You can verify the EGR is still moving by using a handheld vacuum pump. If you do this while the engine is running you should hear the engine's sound and RPM's change. The EGR is controlled by a Vacuum Solenoid that is mounted on the thermostat housing stud. Be sure the vacuum lines are good and that the EGR Vacuum Solenoid is indeed working like it is supposed to. The Vacuum solenoid is controlled using Pulse Width Modulation coming from the ECM so don't expect a solid 12 volt signal. Having a functional EGR valve is important for a good running L98. My vacuum solenoid went south and I spent a lot of time cleaning the parts of carbon. A functional EGR helps the car not ping or detonate and run cooler. If the car needs premium fuel not to ping then I would start back at the EGR and figure out why. The Stock L98 was designed to run on 87 octane without any issues.

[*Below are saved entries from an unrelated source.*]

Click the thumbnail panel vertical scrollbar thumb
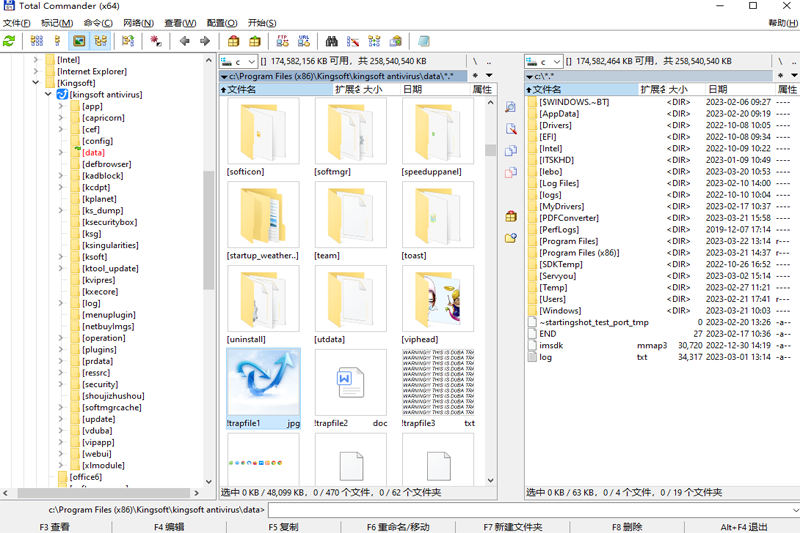Image resolution: width=800 pixels, height=533 pixels. pos(490,150)
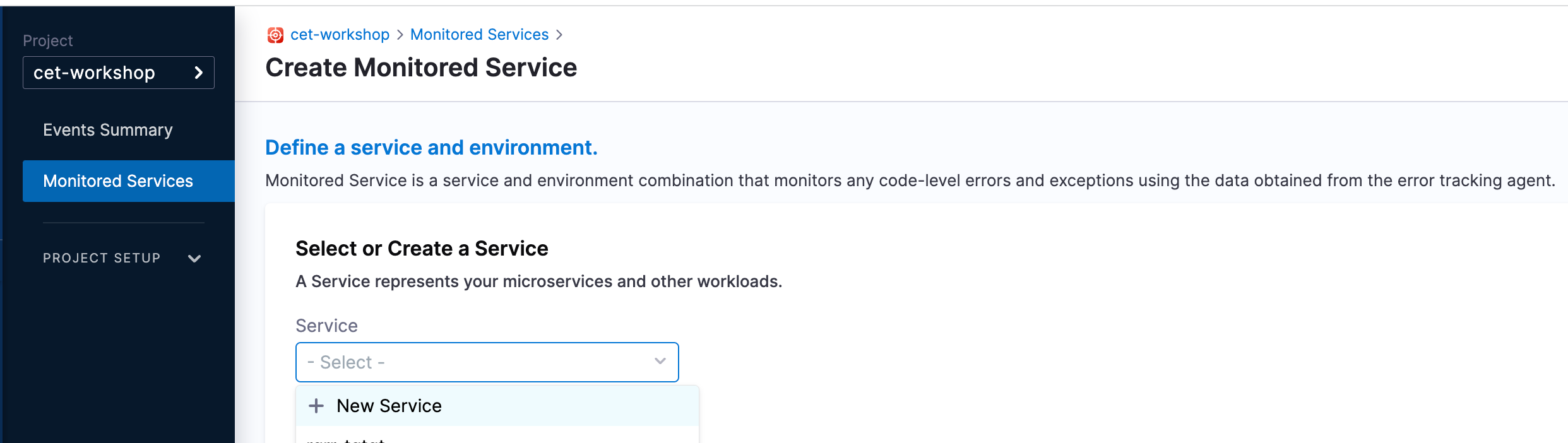Open Monitored Services in the sidebar

coord(118,181)
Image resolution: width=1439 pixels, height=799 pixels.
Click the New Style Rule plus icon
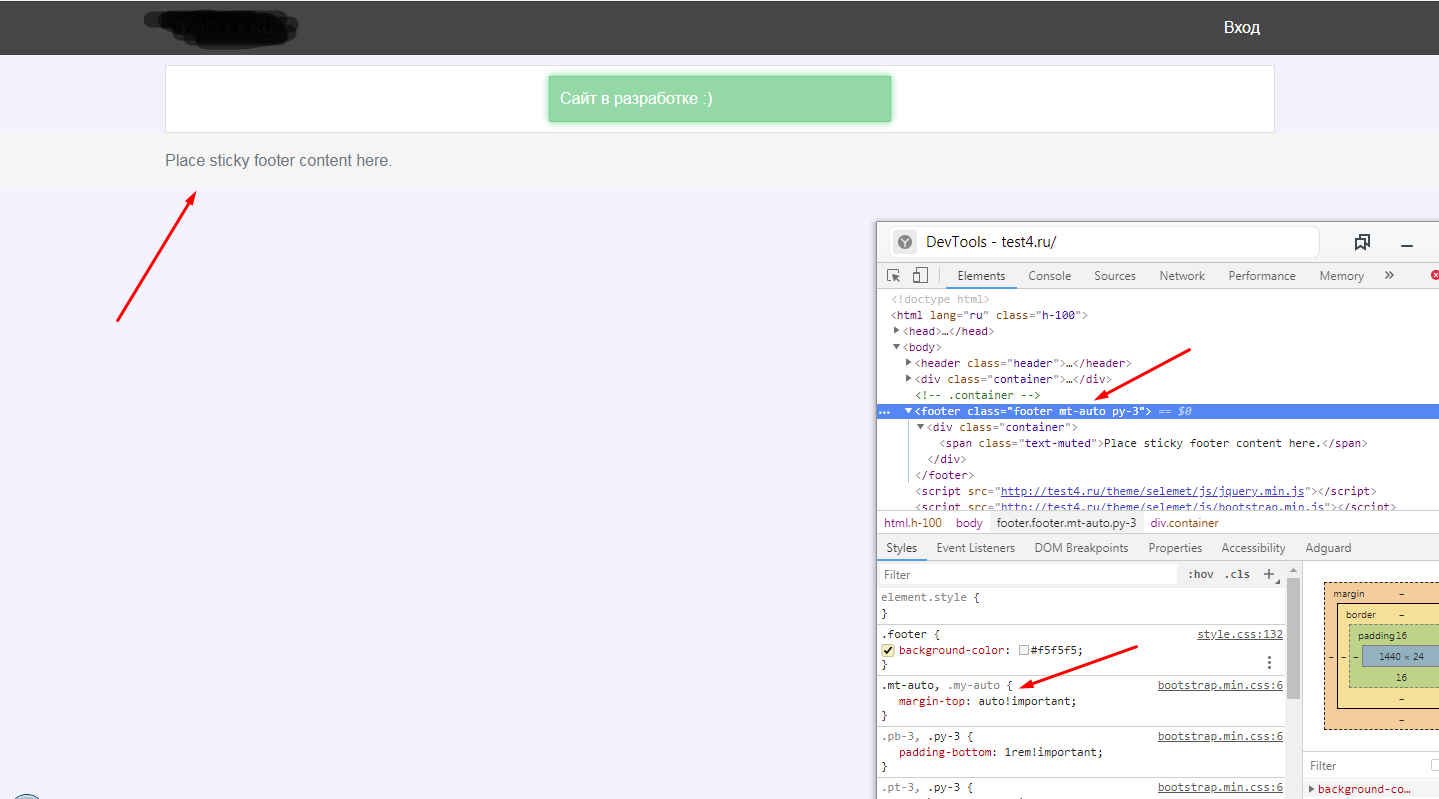[x=1269, y=574]
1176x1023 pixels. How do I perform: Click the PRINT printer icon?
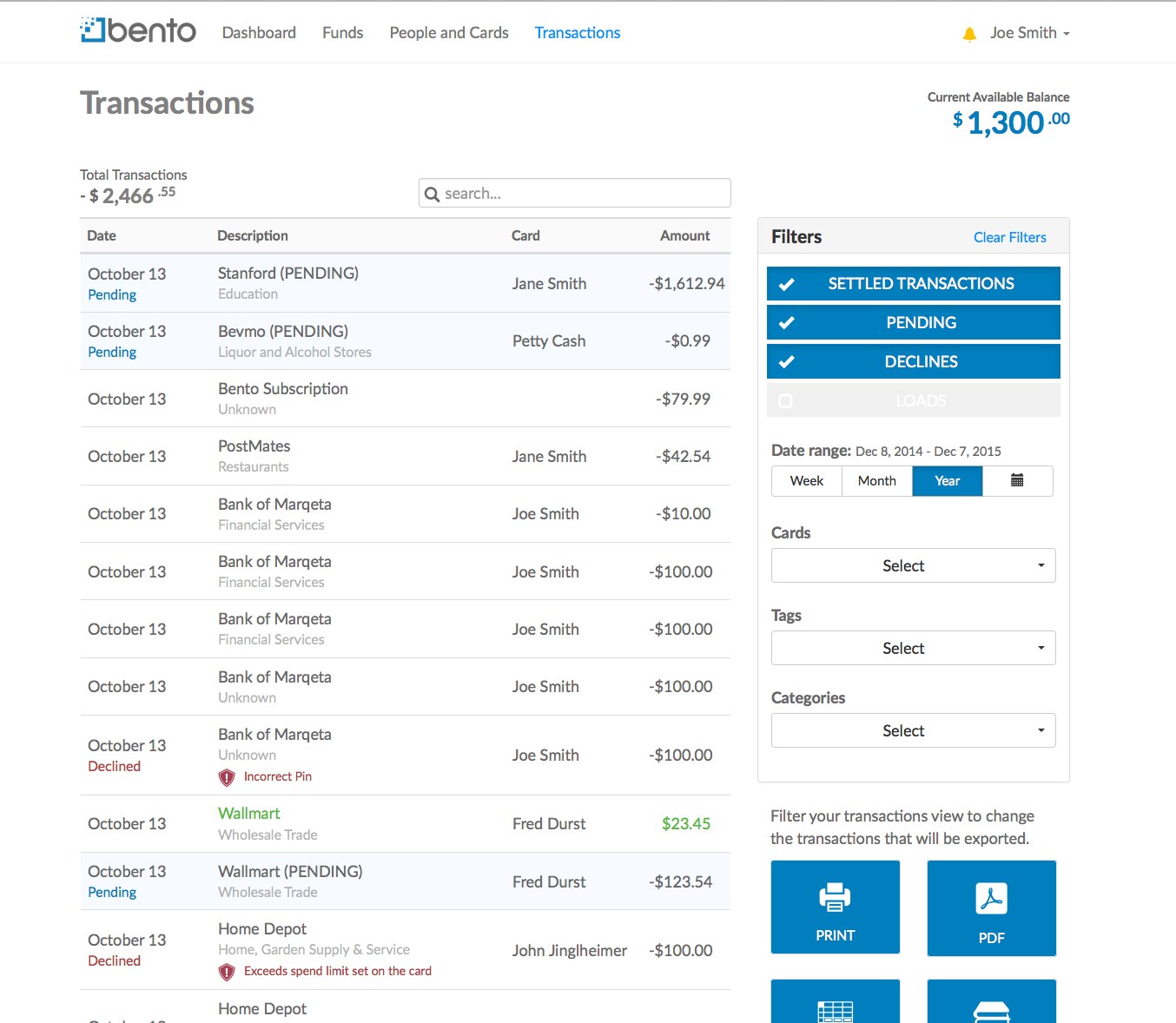(x=835, y=897)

Having two C4's you should buy the vacuum hose on a roll to replace every inch of it on both of your Corvettes. If you have any dashboard issues you need to know about BATEE.COM, the owner is one of the best resources on our dashboards out there.

After five years of sitting with fuel in it means you have to really check the flow and volume of fuel getting through the existing lines. On my 1988 C4 they rusted shut in less than 18 months. The ethanol encourages corrosion on the inside of the fuel system. My supply line was virtually plugged but let enough fuel to start but not run. Drain the fuel out of the tank and then flush it out well. You want all the junk out of there and make sure it is not rusted too badly. Classic Tubing in NY makes all the fuel lines and brake line replacements.

The Corvette that sat will need all the fluids changed/flushed. Coolant, Brake Fluid, Power Steering Fluid, Engine Oil and Differential Oil. My 1988 C4 also had a rusted out brake line from sitting. I would inspect every inch of the brake lines to ensure your safety. Don't forget to look behind the drivers seat where the ABS control system lives. My ABS controller had a rusted brake line, it looked like the brake line had a olive in it. Be really careful with your project and you should be fine. After five years the calipers should be looked at for leaks or frozen calipers. Thank goodness for RockAuto and their great prices.

Measure the battery voltage and then measure the voltage at the fuse panel. They need to be very close, if not you might have corrosion in your Fusible Link Post. Another issues I ran into.

What do you mean by this statement? "Prior to removing the pump and sending unit i got the car to crank but would not turn over." Did the engine turn over or the starter just go "Click"?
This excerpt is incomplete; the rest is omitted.